Il film si presta a riflessioni, alla nostra contemplazione, a una funzione piena e gioiosa. Aspettiamolo comunicando a tutte le persone che circondano le nostre case e le nostre opere di aspettarlo con noi.

Intervista a suor Caterina Cangià
tratta da www.cgfmanet.org

Infonline: La Madre e il Consiglio generale ti hanno affidato il progetto di un nuovo film su Maria Domenica Mazzarello. Che cosa hai provato di fronte a questa proposta?
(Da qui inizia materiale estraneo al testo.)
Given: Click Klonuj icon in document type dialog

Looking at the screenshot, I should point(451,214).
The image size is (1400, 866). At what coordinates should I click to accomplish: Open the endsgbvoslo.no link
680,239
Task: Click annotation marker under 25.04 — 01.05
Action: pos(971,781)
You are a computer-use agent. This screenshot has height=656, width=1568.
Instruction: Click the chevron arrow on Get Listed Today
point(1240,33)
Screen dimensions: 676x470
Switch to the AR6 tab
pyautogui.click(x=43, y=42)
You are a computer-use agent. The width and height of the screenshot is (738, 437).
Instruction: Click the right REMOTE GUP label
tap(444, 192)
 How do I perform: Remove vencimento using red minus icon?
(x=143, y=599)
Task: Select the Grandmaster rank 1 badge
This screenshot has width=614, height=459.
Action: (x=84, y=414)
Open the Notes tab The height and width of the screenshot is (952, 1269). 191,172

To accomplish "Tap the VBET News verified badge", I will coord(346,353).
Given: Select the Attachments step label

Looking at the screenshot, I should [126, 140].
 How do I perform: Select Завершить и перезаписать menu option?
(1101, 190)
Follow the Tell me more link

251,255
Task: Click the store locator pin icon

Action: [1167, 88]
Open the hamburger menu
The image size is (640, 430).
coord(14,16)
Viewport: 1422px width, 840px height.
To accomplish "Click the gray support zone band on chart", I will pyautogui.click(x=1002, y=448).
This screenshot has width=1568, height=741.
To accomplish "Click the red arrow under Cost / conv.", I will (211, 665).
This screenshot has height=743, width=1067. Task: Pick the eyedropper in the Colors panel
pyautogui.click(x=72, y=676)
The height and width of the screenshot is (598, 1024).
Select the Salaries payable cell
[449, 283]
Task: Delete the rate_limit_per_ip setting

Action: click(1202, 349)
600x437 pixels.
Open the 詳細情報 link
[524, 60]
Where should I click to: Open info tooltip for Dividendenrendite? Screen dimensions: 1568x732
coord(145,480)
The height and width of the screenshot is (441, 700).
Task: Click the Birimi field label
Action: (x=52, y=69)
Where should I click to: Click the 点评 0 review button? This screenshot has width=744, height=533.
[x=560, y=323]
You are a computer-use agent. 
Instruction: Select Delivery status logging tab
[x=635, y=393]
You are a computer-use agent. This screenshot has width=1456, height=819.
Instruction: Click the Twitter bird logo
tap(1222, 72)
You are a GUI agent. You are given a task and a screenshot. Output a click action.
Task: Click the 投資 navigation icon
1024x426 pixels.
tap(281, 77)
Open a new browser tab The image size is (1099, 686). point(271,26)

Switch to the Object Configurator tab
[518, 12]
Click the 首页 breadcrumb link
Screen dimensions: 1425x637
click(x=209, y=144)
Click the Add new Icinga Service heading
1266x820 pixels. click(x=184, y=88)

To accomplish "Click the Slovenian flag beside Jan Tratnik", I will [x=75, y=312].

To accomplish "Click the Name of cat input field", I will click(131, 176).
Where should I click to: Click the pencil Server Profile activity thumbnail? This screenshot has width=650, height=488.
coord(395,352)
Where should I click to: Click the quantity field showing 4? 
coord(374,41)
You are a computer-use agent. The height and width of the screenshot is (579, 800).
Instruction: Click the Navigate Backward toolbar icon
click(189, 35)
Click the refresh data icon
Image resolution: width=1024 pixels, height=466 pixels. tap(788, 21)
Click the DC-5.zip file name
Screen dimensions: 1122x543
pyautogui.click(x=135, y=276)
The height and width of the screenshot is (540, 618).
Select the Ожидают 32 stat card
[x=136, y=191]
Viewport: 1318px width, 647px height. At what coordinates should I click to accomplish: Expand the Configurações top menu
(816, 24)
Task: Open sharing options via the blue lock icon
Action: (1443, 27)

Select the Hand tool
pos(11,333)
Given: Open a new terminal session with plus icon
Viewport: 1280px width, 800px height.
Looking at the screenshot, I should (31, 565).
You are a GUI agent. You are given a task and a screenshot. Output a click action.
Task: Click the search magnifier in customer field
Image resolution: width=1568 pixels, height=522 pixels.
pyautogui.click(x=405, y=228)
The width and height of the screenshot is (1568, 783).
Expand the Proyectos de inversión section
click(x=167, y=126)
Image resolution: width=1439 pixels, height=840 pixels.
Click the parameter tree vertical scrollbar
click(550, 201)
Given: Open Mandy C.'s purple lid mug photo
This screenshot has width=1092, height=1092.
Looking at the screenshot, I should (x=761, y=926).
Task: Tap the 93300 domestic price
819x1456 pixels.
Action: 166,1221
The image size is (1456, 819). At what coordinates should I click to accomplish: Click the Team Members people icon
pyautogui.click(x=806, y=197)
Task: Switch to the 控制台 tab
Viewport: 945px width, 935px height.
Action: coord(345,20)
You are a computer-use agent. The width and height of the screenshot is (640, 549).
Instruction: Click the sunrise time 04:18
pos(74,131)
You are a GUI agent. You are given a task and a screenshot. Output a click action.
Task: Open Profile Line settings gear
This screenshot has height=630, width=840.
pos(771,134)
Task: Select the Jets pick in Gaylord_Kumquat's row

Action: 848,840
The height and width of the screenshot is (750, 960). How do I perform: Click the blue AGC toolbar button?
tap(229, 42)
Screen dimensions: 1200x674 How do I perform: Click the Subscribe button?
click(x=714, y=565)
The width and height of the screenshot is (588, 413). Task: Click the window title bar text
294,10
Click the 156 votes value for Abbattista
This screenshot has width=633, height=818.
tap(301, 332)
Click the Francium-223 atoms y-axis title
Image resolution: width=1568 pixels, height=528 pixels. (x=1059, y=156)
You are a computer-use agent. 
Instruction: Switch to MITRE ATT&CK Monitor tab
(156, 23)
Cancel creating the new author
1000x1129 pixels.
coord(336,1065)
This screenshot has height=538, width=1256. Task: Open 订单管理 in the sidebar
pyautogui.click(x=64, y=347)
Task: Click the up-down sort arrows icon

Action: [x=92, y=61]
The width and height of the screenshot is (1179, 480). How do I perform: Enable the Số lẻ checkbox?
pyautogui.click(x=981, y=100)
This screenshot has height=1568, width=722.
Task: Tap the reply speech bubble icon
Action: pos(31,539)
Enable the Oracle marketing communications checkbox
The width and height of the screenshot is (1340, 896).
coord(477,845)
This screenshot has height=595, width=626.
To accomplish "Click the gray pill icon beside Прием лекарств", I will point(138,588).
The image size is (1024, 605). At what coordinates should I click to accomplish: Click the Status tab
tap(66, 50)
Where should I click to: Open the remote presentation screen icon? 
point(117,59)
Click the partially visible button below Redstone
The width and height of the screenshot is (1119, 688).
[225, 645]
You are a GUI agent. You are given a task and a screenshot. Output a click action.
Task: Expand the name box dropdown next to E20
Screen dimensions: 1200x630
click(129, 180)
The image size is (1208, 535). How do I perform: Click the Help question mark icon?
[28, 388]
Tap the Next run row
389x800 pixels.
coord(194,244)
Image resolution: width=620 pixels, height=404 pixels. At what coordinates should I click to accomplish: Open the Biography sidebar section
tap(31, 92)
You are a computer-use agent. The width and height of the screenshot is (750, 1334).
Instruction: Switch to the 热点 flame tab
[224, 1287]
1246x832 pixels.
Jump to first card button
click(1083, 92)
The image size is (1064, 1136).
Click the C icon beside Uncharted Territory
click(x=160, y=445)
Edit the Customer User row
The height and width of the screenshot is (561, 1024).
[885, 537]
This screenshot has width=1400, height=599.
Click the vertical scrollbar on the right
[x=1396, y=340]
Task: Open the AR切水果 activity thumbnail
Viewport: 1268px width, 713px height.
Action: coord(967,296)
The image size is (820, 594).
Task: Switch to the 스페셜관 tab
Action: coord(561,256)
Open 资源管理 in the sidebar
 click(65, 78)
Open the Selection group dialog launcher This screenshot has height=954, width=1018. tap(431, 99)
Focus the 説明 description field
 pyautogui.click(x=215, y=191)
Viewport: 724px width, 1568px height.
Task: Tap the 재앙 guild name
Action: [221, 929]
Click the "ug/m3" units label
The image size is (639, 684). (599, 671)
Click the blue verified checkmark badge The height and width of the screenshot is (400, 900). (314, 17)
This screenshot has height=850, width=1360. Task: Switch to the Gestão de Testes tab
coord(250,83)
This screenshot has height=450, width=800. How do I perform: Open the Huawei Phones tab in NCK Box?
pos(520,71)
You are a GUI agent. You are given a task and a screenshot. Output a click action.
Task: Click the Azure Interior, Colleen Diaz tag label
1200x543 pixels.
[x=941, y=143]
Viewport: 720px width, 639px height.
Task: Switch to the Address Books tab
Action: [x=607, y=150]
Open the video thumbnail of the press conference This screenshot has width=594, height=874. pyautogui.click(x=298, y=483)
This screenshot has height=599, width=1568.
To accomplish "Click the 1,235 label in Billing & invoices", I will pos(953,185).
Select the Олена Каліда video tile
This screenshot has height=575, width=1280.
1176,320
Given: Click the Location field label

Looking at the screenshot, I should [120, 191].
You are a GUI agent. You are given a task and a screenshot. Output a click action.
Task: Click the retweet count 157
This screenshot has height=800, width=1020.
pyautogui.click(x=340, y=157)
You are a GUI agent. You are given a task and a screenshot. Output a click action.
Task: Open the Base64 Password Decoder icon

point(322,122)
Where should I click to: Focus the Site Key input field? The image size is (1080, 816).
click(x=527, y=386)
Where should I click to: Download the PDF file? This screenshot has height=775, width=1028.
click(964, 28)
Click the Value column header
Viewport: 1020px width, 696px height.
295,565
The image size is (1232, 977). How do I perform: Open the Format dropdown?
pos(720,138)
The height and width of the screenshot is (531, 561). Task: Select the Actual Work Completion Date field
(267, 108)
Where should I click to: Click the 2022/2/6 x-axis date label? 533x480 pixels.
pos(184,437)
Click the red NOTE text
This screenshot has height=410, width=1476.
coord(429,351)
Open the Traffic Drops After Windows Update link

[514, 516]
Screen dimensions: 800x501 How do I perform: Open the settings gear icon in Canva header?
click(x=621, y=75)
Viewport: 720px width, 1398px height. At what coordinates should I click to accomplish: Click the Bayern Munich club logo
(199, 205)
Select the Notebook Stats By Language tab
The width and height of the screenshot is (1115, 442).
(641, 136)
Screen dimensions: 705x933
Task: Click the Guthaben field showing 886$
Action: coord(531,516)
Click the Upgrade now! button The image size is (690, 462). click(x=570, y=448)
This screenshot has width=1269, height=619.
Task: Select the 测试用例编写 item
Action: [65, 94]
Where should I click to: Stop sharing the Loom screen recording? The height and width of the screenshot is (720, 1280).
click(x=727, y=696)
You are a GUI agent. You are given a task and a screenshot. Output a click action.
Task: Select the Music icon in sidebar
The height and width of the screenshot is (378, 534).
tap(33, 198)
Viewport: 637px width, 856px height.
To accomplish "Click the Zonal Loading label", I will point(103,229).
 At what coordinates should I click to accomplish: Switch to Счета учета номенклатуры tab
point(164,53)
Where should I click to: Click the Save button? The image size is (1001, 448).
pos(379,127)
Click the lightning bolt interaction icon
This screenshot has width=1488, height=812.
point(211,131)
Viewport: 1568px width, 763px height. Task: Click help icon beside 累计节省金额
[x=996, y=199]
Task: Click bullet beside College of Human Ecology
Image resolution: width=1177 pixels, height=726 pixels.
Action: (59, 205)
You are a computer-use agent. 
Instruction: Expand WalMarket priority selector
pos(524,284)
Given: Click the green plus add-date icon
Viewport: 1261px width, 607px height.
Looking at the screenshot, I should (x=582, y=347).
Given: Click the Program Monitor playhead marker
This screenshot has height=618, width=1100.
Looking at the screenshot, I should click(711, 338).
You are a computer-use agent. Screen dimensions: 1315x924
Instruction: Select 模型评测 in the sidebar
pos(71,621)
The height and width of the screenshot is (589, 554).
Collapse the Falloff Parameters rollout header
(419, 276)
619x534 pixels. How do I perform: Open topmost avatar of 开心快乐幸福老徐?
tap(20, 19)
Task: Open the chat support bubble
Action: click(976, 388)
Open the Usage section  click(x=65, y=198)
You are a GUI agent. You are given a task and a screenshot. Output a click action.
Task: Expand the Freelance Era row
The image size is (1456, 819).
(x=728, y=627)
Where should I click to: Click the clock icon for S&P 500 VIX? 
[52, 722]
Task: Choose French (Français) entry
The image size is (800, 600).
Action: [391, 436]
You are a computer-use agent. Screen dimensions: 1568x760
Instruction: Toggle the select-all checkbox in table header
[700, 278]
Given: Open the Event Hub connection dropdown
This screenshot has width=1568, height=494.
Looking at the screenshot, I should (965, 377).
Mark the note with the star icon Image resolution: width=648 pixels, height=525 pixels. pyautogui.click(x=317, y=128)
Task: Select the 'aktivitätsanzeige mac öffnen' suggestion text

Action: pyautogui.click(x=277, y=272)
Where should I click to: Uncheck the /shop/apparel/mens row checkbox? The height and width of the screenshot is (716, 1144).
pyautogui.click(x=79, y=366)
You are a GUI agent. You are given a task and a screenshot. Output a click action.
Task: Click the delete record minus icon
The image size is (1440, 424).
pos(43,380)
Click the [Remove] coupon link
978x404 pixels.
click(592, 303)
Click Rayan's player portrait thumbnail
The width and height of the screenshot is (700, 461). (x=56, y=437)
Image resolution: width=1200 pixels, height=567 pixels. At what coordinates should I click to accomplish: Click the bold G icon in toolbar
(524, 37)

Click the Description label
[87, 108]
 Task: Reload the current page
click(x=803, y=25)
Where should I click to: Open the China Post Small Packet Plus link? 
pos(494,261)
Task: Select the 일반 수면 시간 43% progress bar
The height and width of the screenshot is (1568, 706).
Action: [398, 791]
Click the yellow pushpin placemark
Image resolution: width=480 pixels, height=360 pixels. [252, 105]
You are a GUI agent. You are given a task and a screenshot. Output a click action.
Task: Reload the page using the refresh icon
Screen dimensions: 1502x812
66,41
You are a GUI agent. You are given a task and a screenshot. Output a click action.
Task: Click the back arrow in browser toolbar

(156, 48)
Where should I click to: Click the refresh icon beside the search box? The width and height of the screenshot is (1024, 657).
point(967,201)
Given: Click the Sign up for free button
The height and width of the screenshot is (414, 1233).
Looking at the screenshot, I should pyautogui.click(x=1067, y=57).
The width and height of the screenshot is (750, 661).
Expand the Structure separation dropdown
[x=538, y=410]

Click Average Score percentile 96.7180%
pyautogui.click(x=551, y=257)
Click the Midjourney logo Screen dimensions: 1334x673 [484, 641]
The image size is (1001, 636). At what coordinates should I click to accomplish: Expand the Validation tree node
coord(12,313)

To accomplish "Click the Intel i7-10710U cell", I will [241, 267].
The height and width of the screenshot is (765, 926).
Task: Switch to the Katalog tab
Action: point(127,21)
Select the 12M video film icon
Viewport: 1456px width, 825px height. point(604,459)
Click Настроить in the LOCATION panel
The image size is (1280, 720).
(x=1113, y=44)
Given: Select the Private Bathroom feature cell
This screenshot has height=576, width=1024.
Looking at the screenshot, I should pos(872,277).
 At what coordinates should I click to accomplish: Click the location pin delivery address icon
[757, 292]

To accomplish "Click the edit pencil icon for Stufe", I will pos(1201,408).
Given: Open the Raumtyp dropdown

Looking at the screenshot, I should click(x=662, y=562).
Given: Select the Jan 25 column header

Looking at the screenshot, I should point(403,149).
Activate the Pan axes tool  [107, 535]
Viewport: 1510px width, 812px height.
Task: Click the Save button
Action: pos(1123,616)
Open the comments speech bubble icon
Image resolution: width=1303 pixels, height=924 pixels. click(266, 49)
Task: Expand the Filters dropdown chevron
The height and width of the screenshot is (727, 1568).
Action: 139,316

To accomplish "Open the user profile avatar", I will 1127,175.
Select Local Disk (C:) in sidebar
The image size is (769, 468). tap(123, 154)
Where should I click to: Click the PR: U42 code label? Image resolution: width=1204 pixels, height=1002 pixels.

Suor Caterina Cangià: Al tempo stesso riconoscenza, emozione e… mi sono sentita invasa da un grande senso di responsabilità per il compito affidato. Il capolavoro di Sr Maria Pia Giudici: “Tralci di una terra forte” è stata ed è tuttora un’opera di notevole spessore contenutistico e stilistico e doverne preparare un’altra di altrettanto spessore, anche se con un linguaggio più rispondente all’oggi è, per me, una “prova”. Per questo confido molto nella presenza e nell’aiuto della stessa Maria Domenica e del Consiglio generale come confido anche nell’aiuto di chi, tra le FMA, ha studiato e ha scritto di Maria Domenica.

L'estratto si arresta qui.